I do not know the precise cost of ensuring that every person in every nursery is trained, and I hope that it would not increase the cost of the child care provided to so many of our constituents around the country. I hope that it will be absorbed by the nursery as a necessary part of providing that trust in child care that all of us who are parents would expect.
Today’s debate is an important step in recognising what an individual has done on behalf of her own child and her own family situation, but it has much wider applicability across the land to all of us who are parents and to everyone who puts their children, with trust, into a nursery school. My hon. Friend the Member for Cheadle made a strong case that is the stronger for having been measured and reasonable. I hope that the Minister—a reasonable man and a young father to boot—will be able to give us some reassurance about the national review as quickly as possible. I suspect that all of us here today hope that that review will lead to mandatory provision of paediatric first aid.”
Later I intervened twice on the Minister – first to clarify whether a review would take place:
“In a sense, there are two slightly different issues. I think the hon. Member for Stockport (Ann Coffey) was close to implying that, had everyone received paediatric training in the nursery where Millie, very sadly, died, these events would not have happened, but I am not sure that any of us here today is in a position to make that judgment. However, on the wider point, many of us feel that future tragedies would be much less likely if everybody did receive paediatric training, so will the Minister respond to the call for a review, which the coroner, in effect, made?”
The Minister replied:
Mr Gyimah: “I can commit to a review next year of how the requirements have been strengthened and how they are bedding down in the nursery sector. I welcome my hon. Friend’s intervention. None of us can say what would happen if there was another situation on the ground, but we do have the coroner’s response, and I can commit to a review.”
And then secondly to ensure that mandatory training of all nursery staff would be included in the review:
“The Minister has helpfully confirmed that the national review will go ahead, as the coroner wanted. To avoid any doubt, will he confirm that it will include consideration of moves to make it mandatory for everybody working in nurseries to receive paediatric training?”
Again the Minister confirmed:
Mr Gyimah: “My hon. Friend is fast bringing me to the end of my speech—I was going to address that right at the end. Yes, when we have a national review, we will look at making this mandatory.”

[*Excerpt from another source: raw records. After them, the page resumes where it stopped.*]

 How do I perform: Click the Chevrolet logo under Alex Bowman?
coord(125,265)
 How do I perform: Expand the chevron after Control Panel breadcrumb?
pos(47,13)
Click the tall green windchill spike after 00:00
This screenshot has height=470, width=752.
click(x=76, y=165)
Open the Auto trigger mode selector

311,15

I believe that at the end of the debate the Thompsons had achieved their main aim of a Review, which will include the option of mandatory paediatric first aid training for all staff who work in nurseries. Now it’s about the timing of the Review.
The full debate can be read here
I was very encouraged to get this response from Jade Dobson who works at the GRH:
“I have been corresponding recently with our MP for Gloucester Richard Graham regarding the debate and I’m pleased to say that not only did he attend, he also spoke out at length during the debate in favour of a change in law to protect our children.
The debate was an important step in seeing a change in the law and it’s heartening to know we are being supported locally with this.”
Thank you Jade. As you say it’s not the end, but it is the end of the beginning. Changing the law because of Millie is now a possibility, and perhaps more than that.